───── Given information ─────

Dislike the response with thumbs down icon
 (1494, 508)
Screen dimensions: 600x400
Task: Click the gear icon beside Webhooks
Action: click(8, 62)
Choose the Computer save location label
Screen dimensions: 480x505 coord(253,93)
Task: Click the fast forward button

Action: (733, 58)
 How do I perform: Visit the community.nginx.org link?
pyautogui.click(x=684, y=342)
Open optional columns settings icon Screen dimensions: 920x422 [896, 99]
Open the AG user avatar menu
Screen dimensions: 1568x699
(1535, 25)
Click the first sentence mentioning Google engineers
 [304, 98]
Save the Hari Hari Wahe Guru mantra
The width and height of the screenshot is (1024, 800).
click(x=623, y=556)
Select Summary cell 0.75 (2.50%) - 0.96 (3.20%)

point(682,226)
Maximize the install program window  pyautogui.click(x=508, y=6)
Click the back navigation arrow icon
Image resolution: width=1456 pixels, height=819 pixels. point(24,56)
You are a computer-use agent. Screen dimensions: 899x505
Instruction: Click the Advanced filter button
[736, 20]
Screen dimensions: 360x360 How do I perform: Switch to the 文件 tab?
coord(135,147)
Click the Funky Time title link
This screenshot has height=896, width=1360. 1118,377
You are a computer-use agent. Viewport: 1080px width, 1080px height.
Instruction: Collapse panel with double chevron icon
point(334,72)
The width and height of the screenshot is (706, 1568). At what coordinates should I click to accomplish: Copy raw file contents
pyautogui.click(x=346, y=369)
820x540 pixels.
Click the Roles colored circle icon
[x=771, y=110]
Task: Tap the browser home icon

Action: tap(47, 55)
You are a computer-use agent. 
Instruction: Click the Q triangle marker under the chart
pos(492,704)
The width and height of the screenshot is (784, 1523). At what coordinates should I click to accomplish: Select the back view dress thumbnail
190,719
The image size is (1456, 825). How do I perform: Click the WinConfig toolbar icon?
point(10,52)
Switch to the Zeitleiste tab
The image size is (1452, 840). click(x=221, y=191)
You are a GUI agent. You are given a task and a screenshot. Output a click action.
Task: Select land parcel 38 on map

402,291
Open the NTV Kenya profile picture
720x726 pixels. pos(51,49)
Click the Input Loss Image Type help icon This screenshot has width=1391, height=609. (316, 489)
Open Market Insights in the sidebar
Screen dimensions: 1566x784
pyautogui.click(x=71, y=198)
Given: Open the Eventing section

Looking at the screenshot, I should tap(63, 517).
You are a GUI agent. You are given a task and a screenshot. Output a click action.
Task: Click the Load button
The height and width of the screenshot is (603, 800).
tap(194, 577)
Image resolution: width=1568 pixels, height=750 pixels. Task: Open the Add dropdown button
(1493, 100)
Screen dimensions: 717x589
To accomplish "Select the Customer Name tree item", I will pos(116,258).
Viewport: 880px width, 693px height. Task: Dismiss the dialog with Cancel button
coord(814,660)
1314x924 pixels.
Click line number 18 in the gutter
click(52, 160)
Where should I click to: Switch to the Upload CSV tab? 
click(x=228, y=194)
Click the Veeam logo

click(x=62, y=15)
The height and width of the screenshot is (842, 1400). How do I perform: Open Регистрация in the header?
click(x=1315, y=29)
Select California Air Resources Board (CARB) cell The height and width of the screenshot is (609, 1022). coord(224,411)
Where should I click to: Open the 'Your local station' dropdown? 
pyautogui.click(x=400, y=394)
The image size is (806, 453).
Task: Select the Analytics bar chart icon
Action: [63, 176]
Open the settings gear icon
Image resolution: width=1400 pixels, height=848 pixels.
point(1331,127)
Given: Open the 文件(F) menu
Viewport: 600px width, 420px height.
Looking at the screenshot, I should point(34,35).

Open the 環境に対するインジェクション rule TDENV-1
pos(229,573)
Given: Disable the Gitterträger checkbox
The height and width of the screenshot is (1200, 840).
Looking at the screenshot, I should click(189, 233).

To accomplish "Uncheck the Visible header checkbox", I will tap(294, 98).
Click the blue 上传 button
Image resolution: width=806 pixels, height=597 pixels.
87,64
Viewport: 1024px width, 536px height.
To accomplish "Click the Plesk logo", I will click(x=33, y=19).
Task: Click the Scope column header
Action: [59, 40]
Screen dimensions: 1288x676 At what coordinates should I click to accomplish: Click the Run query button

─────

▶ [Problem]: The data above must be returned in full, exactly as written.

▶ [Task response]:
Dislike the response with thumbs down icon
 (1494, 508)
Screen dimensions: 600x400
Task: Click the gear icon beside Webhooks
Action: click(8, 62)
Choose the Computer save location label
Screen dimensions: 480x505 coord(253,93)
Task: Click the fast forward button

Action: (733, 58)
 How do I perform: Visit the community.nginx.org link?
pyautogui.click(x=684, y=342)
Open optional columns settings icon Screen dimensions: 920x422 [896, 99]
Open the AG user avatar menu
Screen dimensions: 1568x699
(1535, 25)
Click the first sentence mentioning Google engineers
 [304, 98]
Save the Hari Hari Wahe Guru mantra
The width and height of the screenshot is (1024, 800).
click(x=623, y=556)
Select Summary cell 0.75 (2.50%) - 0.96 (3.20%)

point(682,226)
Maximize the install program window  pyautogui.click(x=508, y=6)
Click the back navigation arrow icon
Image resolution: width=1456 pixels, height=819 pixels. point(24,56)
You are a computer-use agent. Screen dimensions: 899x505
Instruction: Click the Advanced filter button
[736, 20]
Screen dimensions: 360x360 How do I perform: Switch to the 文件 tab?
coord(135,147)
Click the Funky Time title link
This screenshot has height=896, width=1360. 1118,377
You are a computer-use agent. Viewport: 1080px width, 1080px height.
Instruction: Collapse panel with double chevron icon
point(334,72)
The width and height of the screenshot is (706, 1568). At what coordinates should I click to accomplish: Copy raw file contents
pyautogui.click(x=346, y=369)
820x540 pixels.
Click the Roles colored circle icon
[x=771, y=110]
Task: Tap the browser home icon

Action: tap(47, 55)
You are a computer-use agent. 
Instruction: Click the Q triangle marker under the chart
pos(492,704)
The width and height of the screenshot is (784, 1523). At what coordinates should I click to accomplish: Select the back view dress thumbnail
190,719
The image size is (1456, 825). How do I perform: Click the WinConfig toolbar icon?
point(10,52)
Switch to the Zeitleiste tab
The image size is (1452, 840). click(x=221, y=191)
You are a GUI agent. You are given a task and a screenshot. Output a click action.
Task: Select land parcel 38 on map

402,291
Open the NTV Kenya profile picture
720x726 pixels. pos(51,49)
Click the Input Loss Image Type help icon This screenshot has width=1391, height=609. (316, 489)
Open Market Insights in the sidebar
Screen dimensions: 1566x784
pyautogui.click(x=71, y=198)
Given: Open the Eventing section

Looking at the screenshot, I should tap(63, 517).
You are a GUI agent. You are given a task and a screenshot. Output a click action.
Task: Click the Load button
The height and width of the screenshot is (603, 800).
tap(194, 577)
Image resolution: width=1568 pixels, height=750 pixels. Task: Open the Add dropdown button
(1493, 100)
Screen dimensions: 717x589
To accomplish "Select the Customer Name tree item", I will pos(116,258).
Viewport: 880px width, 693px height. Task: Dismiss the dialog with Cancel button
coord(814,660)
1314x924 pixels.
Click line number 18 in the gutter
click(52, 160)
Where should I click to: Switch to the Upload CSV tab? 
click(x=228, y=194)
Click the Veeam logo

click(x=62, y=15)
The height and width of the screenshot is (842, 1400). How do I perform: Open Регистрация in the header?
click(x=1315, y=29)
Select California Air Resources Board (CARB) cell The height and width of the screenshot is (609, 1022). coord(224,411)
Where should I click to: Open the 'Your local station' dropdown? 
pyautogui.click(x=400, y=394)
The image size is (806, 453).
Task: Select the Analytics bar chart icon
Action: [63, 176]
Open the settings gear icon
Image resolution: width=1400 pixels, height=848 pixels.
point(1331,127)
Given: Open the 文件(F) menu
Viewport: 600px width, 420px height.
Looking at the screenshot, I should point(34,35).

Open the 環境に対するインジェクション rule TDENV-1
pos(229,573)
Given: Disable the Gitterträger checkbox
The height and width of the screenshot is (1200, 840).
Looking at the screenshot, I should click(189, 233).

To accomplish "Uncheck the Visible header checkbox", I will tap(294, 98).
Click the blue 上传 button
Image resolution: width=806 pixels, height=597 pixels.
87,64
Viewport: 1024px width, 536px height.
To accomplish "Click the Plesk logo", I will click(x=33, y=19).
Task: Click the Scope column header
Action: [59, 40]
Screen dimensions: 1288x676 At what coordinates should I click to accomplish: Click the Run query button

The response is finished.